Dallas Low-Income Senior Housing

Housing prices and apartment rental rates in Dallas are rising every year, thanks to the continual stream of new residents moving into the city and its suburbs. That’s great news for homebuilders and apartment companies, but not so great for anyone who needs a place to live on a limited budget. However, many seniors may qualify for low-income housing assistance, even if they think their income is too high.

How “low-income” and assistance eligibility are defined for Dallas

The Housing and Urban Development department calculates eligibility requirements based on the local median income in each major city. In fiscal year 2015, HUD defined “very low income” for the Dallas metro area as $24,650 for a 1-person household. That’s 50% of the local median for one person, and it’s the income threshold for Section 8 housing program eligibility. (You can use the HUD calculator to see income thresholds for other metro areas as well.)

Even if you fall into the very low income category, you may have to wait to even join a waiting list for local public housing or a housing voucher program (more on that below). However, your income may qualify you for other types of housing help, like sliding-scale rental rates at non-profit senior living communities.

Fast facts about low-income senior housing

28% of Texans who get federal rent assistance are seniors.

A total of 278,000 Texan families with low or very low incomes get rent help from the federal government.

More than half of Texan households that receive rent assistance get it in the form of housing choice vouchers.

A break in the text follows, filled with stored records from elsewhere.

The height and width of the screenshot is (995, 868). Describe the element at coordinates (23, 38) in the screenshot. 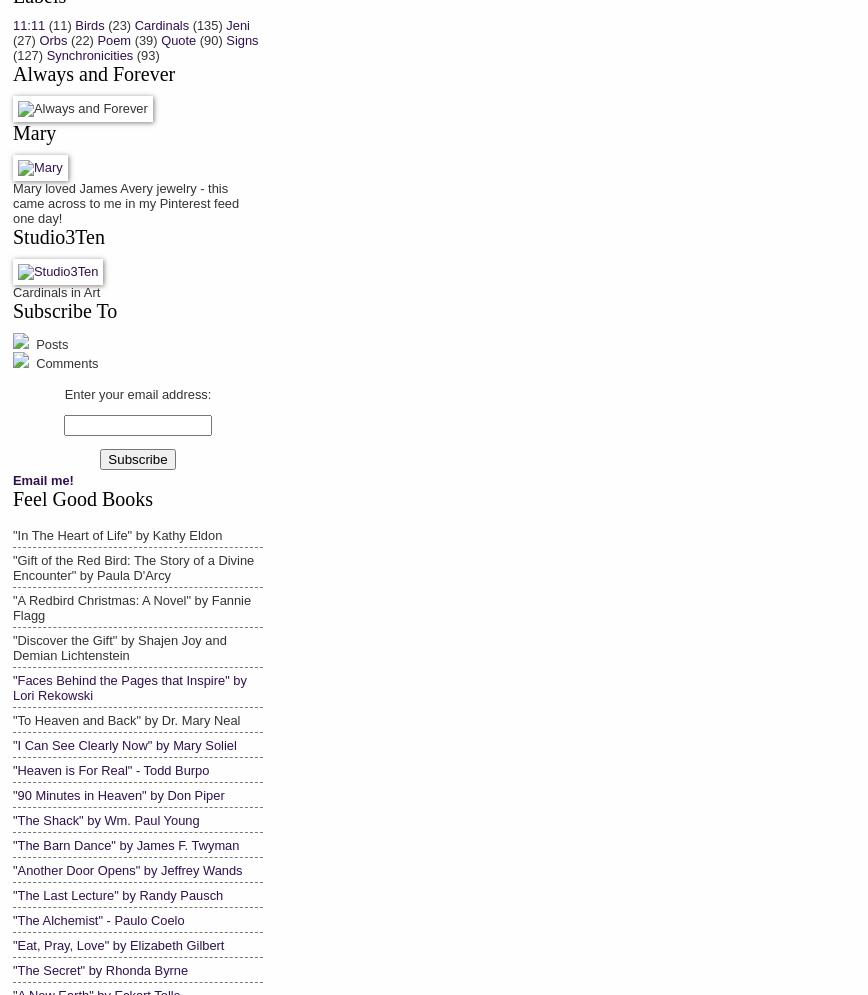

I see `'(27)'` at that location.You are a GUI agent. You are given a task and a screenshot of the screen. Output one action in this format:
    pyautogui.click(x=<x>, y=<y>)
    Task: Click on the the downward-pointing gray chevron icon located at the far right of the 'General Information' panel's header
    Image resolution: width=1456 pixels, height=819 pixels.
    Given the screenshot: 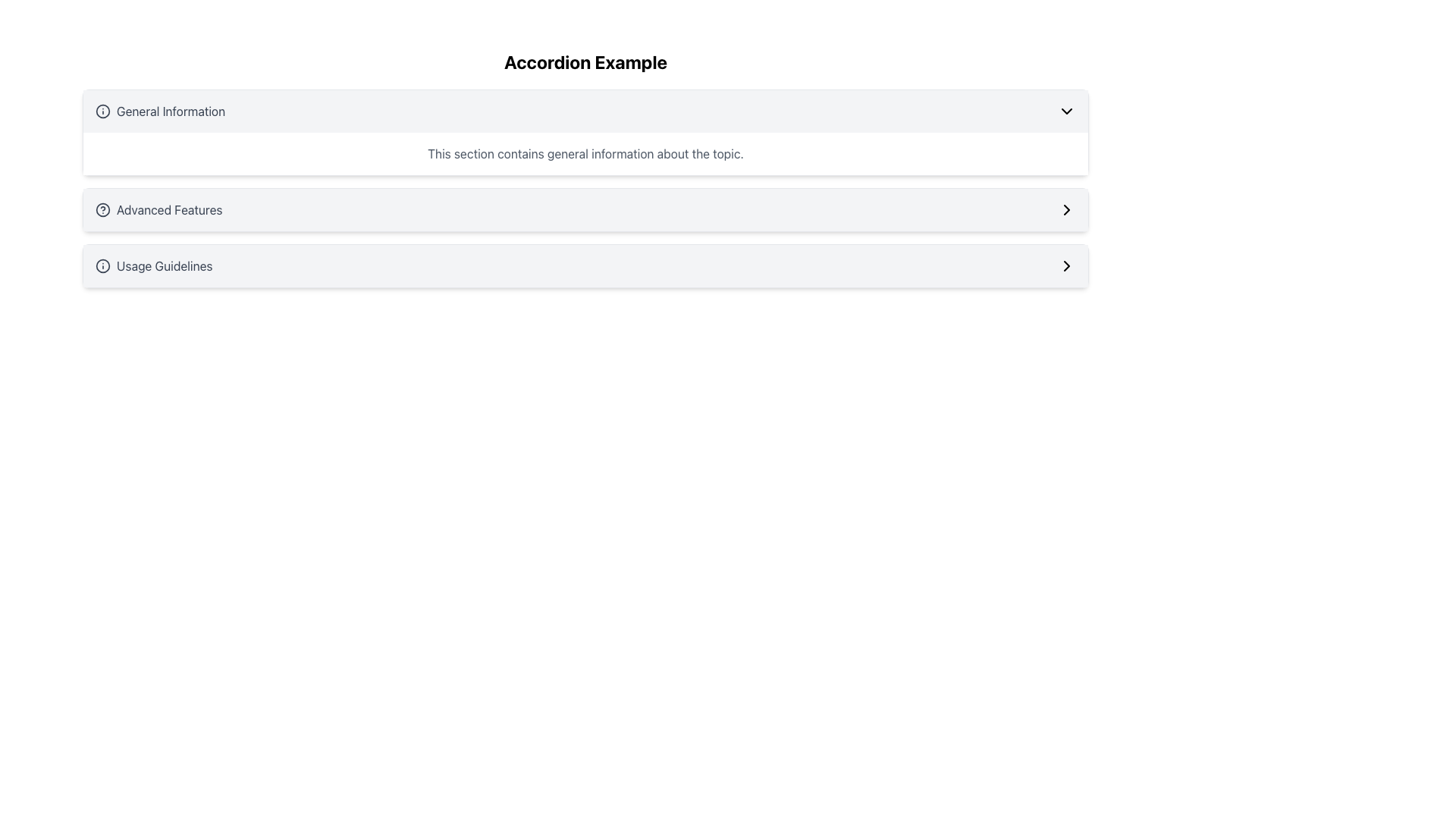 What is the action you would take?
    pyautogui.click(x=1065, y=110)
    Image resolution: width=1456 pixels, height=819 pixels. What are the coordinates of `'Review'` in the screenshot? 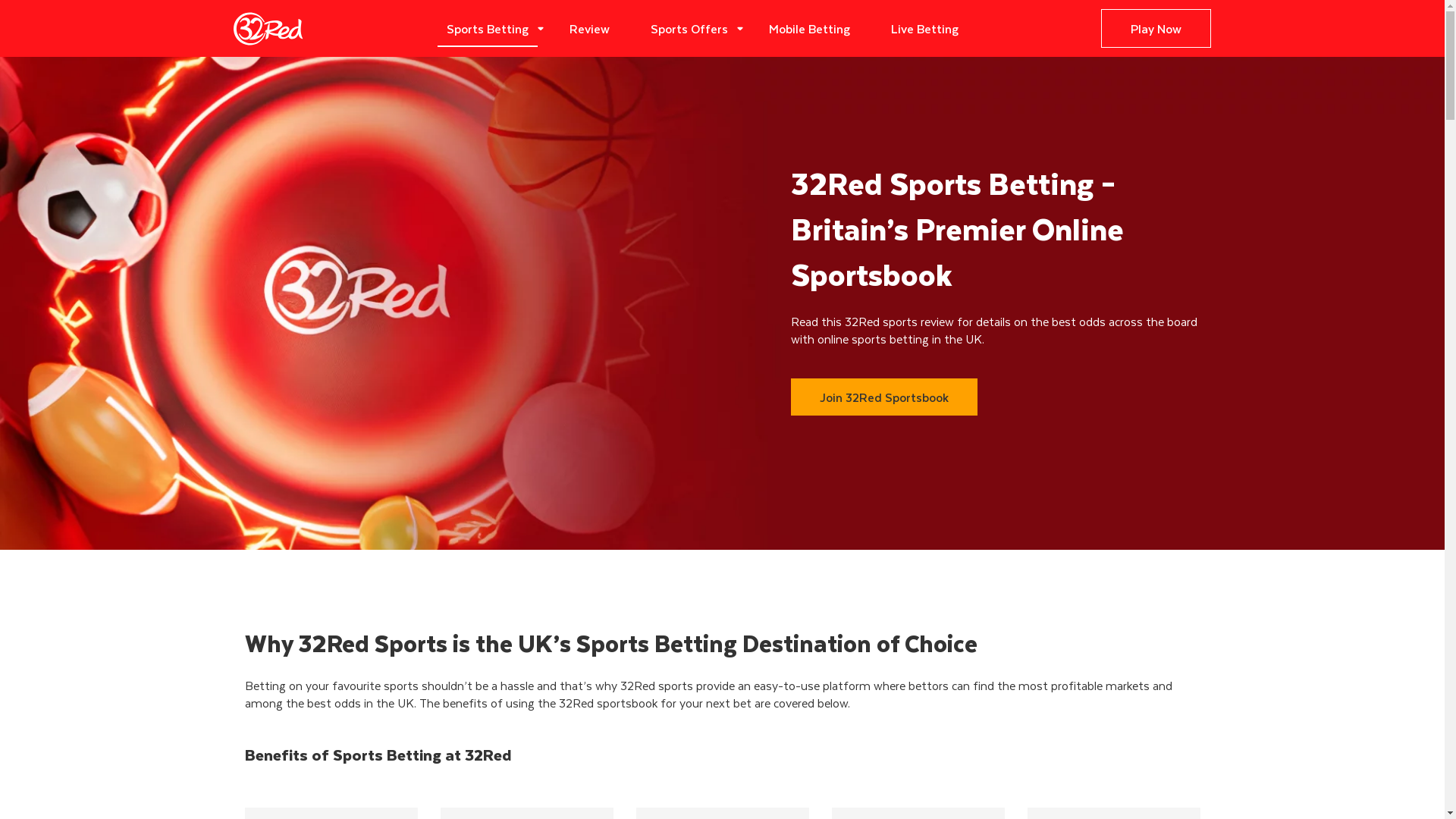 It's located at (560, 28).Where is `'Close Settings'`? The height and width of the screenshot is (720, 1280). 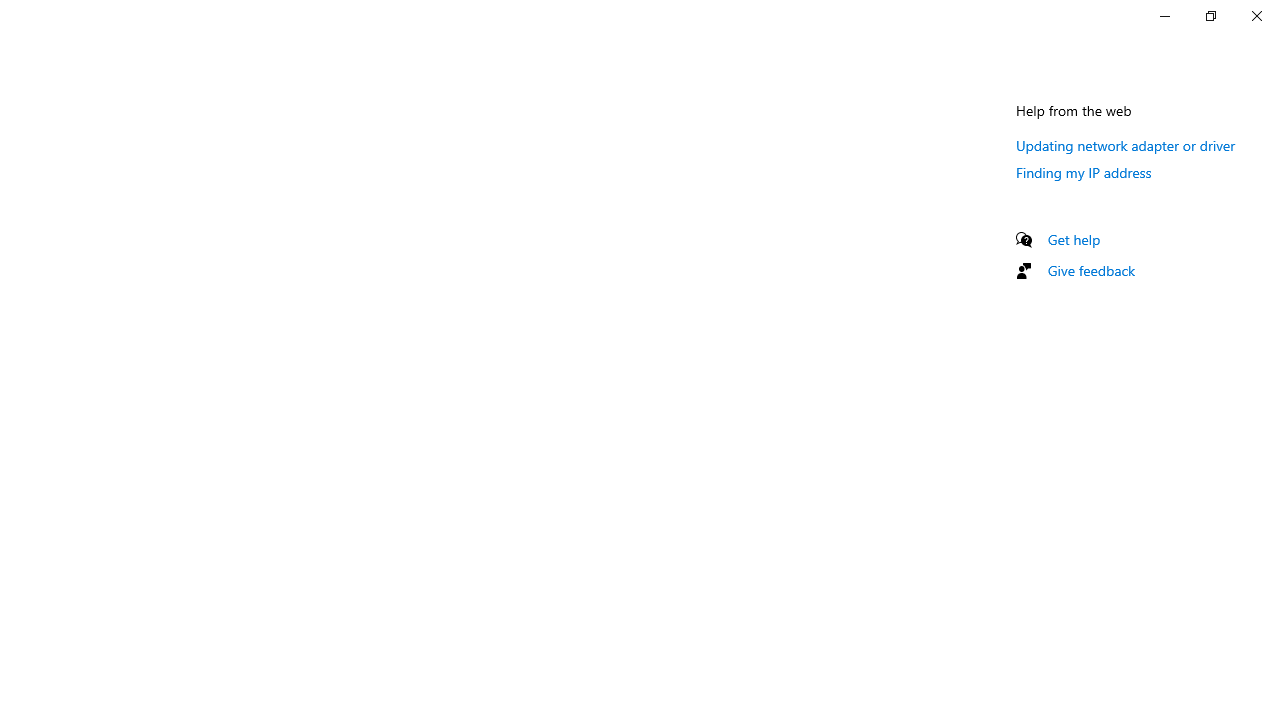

20% of the households helped by Dallas Public Housing Authority programs are headed by adults age 62 or older.

Nationwide, 9.6 million adults over age 50 spend more than half their income on housing, reducing their ability to pay for food and healthcare and the save for retirement.

Who provides low-income senior housing in Dallas?

The Dallas Housing Authority oversees traditional public housing complexes and housing choice voucher programs. The DHA’s mixed-population housing communities are set aside for seniors and disabled adults of all ages. However, the waitlists for both public housing and vouchers are long and not always open to new applicants. As of January 2016, both lists had estimated wait times of 3 to 5 years and were not taking new names.  

The Texas Department of Housing and Community Affairs funds its own low-income housing around the Metroplex, including units in 16 properties in Dallas. They include Tuscany at Goldmark, Hillside West Seniors, and other communities with senior-friendly amenities like swimming pools, workout rooms, planned social activities and more. The department keeps a searchable database of low-income housing units for seniors across the state; you can search for your area and then contact the senior housing communities directly to inquire about vacancies and eligibility requirements.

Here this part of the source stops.